TASK GOAL:
The number of lines holding "screenshot" is all you should give; count them in the records below.

TASK INPUTS:
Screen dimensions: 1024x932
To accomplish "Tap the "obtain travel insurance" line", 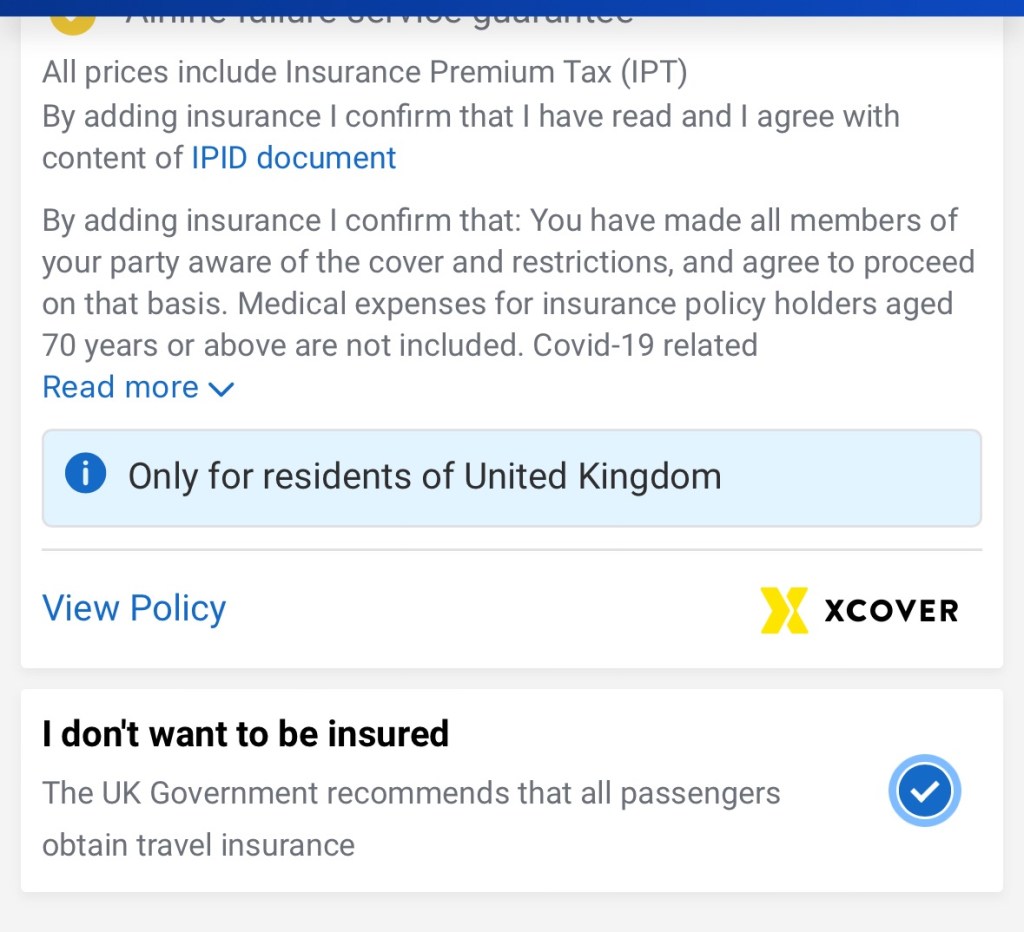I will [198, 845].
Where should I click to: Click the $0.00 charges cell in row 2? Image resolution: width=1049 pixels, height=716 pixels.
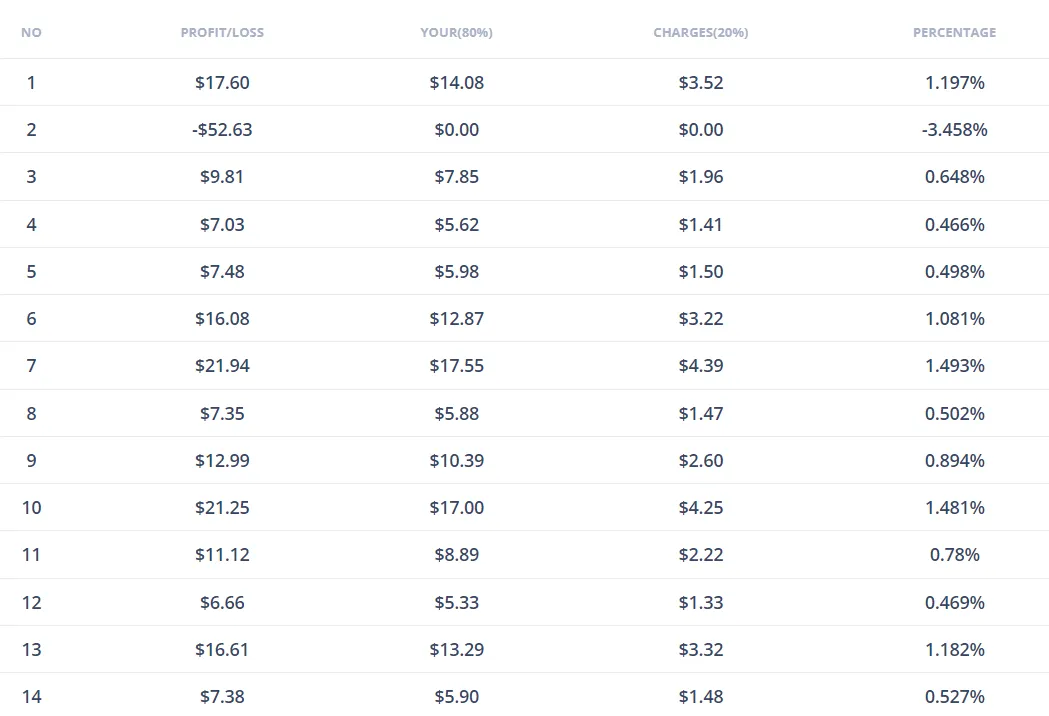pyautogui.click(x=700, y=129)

* * *

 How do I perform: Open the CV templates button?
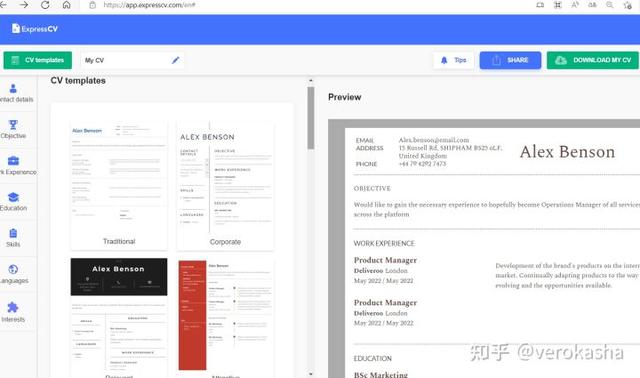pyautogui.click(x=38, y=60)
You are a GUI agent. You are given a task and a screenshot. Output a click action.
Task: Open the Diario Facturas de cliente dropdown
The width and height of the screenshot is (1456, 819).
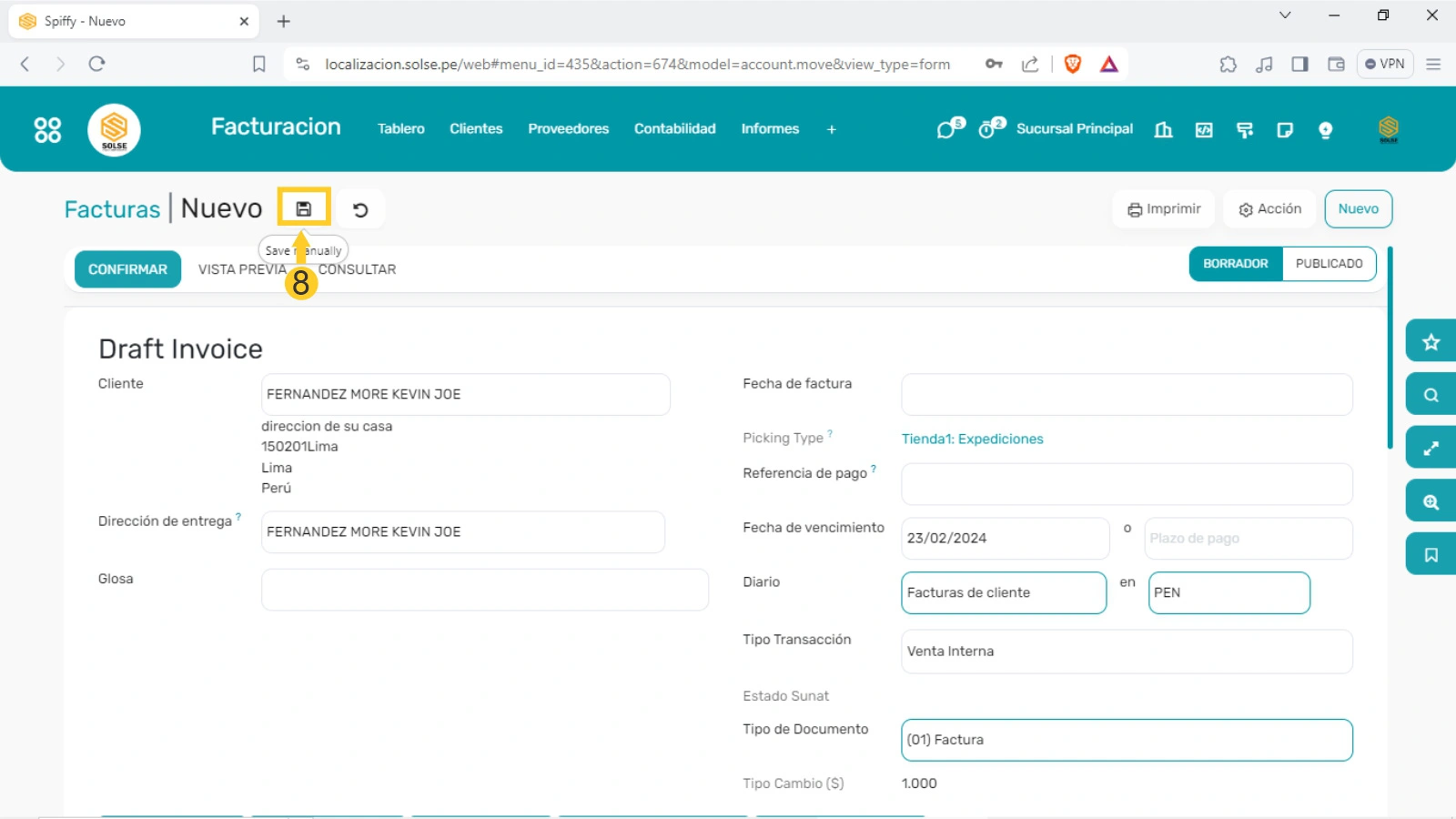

EXERCISE SOLUTION:
2